Initializing AM335x platforms

When booted, each SoC has a specific sequence of actions it performs to load and run a target operating system or bare-metal program. This sequence typically starts with a ROM code, stored in a non-volatile internal memory. The main job of a ROM code is to search for a first-stage bootloader in various external memories and load it to internal RAM. In the case of AM335x platforms, this initialization sequence is described in the TI reference manual.

AM335x initialization procedure
AM335x initialization procedure

As we can see, there is nothing too outlandish here. The ROM code checks each device in its boot sequence and attempts to boot from it. What is particularly interesting to us here is the Boot from peripheral device part. Indeed, our ultimate goal is to send U-Boot to the SoC over a USB connection. So we will now dig a little further into this peripheral boot feature. The reference manual states that the AM335x ROM code is capable of booting from three types of peripheral interfaces: EMAC (Ethernet), USB and UART. Considering what we said earlier, what really interests us here is the USB boot feature. The USB boot procedure is described in more detail in the reference manual. And this is where things get a little strange.

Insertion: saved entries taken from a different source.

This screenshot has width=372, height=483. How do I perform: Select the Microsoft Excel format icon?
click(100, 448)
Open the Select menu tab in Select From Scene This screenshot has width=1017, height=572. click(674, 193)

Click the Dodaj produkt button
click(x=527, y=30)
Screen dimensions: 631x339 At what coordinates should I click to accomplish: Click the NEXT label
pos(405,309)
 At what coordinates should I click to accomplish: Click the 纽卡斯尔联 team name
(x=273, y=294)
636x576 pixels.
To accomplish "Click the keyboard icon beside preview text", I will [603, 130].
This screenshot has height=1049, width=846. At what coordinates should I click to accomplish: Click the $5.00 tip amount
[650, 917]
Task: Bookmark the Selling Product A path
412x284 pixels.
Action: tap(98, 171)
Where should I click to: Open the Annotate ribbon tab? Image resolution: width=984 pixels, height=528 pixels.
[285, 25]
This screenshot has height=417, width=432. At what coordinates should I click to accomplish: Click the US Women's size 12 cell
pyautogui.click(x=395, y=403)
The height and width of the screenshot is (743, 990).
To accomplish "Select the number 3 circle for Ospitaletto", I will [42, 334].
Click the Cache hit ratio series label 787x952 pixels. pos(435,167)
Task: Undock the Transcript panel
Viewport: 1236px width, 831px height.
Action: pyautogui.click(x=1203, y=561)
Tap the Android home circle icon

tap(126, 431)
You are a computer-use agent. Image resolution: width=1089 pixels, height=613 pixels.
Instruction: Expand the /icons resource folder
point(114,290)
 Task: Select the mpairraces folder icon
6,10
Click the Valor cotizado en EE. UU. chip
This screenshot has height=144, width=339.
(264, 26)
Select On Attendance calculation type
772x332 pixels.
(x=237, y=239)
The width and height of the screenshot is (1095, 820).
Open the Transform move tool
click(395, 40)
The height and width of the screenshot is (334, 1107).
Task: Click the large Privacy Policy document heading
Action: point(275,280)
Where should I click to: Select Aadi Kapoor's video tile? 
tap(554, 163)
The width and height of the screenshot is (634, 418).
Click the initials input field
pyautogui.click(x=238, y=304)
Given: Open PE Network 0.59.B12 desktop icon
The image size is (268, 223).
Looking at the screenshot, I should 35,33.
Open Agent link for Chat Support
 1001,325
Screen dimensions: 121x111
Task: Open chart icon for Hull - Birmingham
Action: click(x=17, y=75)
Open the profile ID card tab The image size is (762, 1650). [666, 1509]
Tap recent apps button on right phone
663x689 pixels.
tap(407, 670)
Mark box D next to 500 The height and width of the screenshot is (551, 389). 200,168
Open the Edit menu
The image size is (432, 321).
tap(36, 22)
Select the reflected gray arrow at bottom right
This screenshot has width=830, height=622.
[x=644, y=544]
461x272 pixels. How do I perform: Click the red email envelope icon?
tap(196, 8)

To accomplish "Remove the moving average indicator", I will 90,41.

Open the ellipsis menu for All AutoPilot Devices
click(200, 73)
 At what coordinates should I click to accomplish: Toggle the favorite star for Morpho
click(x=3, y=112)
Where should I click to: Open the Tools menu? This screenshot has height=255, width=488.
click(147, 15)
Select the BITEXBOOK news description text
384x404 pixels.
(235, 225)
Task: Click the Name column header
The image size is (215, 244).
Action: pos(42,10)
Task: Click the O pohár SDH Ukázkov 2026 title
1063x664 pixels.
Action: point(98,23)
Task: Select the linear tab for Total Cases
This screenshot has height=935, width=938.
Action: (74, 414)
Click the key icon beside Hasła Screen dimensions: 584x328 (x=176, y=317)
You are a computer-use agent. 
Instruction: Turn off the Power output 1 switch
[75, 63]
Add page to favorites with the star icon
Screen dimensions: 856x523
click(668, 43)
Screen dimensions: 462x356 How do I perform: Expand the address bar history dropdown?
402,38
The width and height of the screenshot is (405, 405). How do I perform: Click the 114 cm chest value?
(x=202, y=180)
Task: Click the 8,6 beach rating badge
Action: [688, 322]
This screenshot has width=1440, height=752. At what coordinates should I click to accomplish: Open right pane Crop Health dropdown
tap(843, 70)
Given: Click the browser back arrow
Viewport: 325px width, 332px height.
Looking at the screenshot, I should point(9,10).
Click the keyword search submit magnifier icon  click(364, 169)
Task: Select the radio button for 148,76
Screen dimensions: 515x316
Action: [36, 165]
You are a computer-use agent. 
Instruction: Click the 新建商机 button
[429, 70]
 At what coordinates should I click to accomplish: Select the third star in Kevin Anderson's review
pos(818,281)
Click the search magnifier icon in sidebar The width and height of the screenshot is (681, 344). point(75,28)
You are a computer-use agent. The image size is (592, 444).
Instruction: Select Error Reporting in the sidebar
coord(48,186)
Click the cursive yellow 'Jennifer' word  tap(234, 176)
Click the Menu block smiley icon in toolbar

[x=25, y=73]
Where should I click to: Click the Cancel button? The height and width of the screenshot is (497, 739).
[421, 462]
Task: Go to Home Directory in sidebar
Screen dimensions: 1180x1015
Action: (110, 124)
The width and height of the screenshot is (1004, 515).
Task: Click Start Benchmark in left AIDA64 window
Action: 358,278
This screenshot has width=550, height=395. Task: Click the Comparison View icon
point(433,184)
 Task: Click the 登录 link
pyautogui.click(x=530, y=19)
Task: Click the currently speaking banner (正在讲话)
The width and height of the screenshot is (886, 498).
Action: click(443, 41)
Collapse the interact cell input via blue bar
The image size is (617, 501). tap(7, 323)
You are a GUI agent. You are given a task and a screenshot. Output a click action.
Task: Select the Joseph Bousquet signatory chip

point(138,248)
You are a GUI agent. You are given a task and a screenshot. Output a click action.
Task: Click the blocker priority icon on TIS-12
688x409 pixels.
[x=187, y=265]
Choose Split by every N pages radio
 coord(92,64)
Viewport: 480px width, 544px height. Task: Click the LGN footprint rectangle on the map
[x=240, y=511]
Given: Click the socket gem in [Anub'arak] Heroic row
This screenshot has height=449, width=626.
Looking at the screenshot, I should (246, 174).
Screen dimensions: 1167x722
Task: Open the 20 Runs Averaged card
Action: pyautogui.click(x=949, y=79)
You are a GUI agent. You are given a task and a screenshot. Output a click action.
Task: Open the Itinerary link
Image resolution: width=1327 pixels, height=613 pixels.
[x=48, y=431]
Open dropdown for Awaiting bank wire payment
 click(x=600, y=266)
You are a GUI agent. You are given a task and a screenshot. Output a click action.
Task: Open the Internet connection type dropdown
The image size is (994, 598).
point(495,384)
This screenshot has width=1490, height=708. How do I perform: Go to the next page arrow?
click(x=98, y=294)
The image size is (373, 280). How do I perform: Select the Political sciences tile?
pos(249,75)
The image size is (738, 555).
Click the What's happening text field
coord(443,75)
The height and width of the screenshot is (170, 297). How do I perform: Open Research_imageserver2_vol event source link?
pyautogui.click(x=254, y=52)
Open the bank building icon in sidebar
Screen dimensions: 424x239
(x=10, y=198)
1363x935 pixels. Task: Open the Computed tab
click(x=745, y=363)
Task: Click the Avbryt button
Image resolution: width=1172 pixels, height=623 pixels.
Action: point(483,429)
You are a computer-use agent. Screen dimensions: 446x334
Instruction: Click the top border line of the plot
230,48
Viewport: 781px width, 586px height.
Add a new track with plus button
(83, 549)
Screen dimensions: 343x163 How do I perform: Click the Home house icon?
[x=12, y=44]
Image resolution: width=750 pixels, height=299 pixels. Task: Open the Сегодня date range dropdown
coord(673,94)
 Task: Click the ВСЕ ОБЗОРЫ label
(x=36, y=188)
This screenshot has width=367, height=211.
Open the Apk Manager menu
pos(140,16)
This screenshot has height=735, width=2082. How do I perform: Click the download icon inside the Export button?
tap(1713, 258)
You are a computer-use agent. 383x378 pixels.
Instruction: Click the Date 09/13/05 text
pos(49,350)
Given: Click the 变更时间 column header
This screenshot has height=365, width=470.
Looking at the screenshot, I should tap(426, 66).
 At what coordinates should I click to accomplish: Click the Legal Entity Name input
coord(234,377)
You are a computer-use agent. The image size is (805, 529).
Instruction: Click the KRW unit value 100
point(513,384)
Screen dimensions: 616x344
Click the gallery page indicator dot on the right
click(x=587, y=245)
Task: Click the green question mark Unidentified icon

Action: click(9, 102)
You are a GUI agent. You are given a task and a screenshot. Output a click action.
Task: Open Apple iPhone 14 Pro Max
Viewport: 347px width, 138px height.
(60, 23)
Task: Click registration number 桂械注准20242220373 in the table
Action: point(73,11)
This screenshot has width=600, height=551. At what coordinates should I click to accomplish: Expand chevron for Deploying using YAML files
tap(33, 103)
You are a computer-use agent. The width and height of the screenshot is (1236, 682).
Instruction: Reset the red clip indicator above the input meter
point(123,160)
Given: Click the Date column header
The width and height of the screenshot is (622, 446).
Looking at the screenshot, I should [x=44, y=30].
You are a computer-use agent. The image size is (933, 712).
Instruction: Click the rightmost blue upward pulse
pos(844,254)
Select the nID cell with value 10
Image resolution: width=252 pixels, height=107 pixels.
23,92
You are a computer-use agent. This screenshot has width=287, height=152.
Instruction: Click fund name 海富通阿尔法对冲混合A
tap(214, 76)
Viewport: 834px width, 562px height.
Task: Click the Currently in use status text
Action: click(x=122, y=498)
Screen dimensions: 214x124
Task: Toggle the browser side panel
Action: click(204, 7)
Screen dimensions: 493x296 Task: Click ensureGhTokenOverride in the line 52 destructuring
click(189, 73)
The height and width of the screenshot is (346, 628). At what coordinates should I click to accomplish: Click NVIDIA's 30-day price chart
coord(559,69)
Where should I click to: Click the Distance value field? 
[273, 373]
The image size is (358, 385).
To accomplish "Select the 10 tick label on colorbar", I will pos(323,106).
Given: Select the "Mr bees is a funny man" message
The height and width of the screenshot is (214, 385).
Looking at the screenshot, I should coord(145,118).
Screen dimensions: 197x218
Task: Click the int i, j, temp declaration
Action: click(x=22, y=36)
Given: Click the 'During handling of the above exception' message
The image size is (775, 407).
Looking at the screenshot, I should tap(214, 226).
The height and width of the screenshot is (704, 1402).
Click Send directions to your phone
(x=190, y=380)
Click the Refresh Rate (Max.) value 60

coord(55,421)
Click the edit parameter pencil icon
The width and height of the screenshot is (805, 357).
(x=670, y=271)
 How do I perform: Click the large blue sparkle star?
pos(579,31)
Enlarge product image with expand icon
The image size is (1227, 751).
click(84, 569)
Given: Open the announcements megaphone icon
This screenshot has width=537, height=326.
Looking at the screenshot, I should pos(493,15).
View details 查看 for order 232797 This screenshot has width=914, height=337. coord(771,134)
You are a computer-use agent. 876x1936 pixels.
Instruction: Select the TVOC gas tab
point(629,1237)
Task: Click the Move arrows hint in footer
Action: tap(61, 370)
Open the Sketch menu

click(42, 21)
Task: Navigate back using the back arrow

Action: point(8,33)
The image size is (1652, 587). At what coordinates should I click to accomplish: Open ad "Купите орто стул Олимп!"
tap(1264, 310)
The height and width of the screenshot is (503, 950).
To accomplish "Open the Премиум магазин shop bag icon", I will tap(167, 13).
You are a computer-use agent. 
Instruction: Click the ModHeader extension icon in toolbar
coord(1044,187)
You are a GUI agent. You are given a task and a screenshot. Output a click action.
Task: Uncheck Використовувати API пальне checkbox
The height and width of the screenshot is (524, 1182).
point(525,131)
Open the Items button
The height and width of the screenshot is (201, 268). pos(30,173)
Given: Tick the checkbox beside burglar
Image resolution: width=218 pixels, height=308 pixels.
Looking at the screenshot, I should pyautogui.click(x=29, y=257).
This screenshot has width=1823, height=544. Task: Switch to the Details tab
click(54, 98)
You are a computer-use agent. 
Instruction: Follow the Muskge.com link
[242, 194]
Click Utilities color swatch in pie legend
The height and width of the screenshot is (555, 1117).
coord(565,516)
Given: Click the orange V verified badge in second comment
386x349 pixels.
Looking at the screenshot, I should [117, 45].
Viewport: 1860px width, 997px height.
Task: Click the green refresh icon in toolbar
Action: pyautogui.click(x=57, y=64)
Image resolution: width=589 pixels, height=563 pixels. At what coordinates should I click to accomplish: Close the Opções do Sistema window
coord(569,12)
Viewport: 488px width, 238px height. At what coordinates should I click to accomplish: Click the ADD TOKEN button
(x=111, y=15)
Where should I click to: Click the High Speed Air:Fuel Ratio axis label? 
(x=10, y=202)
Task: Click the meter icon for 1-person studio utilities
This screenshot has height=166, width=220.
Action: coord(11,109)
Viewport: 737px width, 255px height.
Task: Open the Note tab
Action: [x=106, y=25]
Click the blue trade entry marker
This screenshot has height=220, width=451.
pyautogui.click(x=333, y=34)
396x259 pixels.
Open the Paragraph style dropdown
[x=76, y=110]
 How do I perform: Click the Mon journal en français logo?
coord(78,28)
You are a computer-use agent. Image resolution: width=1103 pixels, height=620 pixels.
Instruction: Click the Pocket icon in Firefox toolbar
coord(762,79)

Most ROM codes we’ve encountered use fairly simple vendor protocols to communicate over USB. You’ll typically find some memory read/write operations, some run operations, and maybe a few vendor-specific commands. The AM335x ROM code however, uses network protocols to boot over USB! Specifically, the ROM code exposes an RNDIS class device which will be registered as an Ethernet interface by the host-side rndis_host driver. The ROM code will then broadcast BOOTP requests. A BOOTP server on the network should respond to this and supply the SoC with an IP address and the address of a TFTP server. Finally, the ROM code will download the first stage firmware from this TFTP server. To summarize, here is the expected USB boot procedure for AM335x SoCs:

AM335x boot sequence
AM335x boot sequence

This poses a number of issues. Remember, our goal is to boot the SoC using snagboot, a user-friendly and easily configurable CLI tool. Meaning we can’t expect the user to perform any complicated network configurations to be able to use the tool! So these are the main challenges associated with recovering AM335x SoCs:

  1. We need a BOOTP and TFTP server to respond to the ROM code. These servers need IP addresses, which means our tool has to obtain IPs every time it runs.
  2. BOOTP and TFTP servers use ports 67 and 69 which are privileged. However, we don’t want users to have to run snagboot as root.
  3. The ROM code requires an IP address, which means that snagboot has to supply a valid IP address to it every time it runs the recovery.
  4. If another BOOTP server is present on the user’s network during recovery, it could try to answer the ROM code, interfering with snagboot’s operation.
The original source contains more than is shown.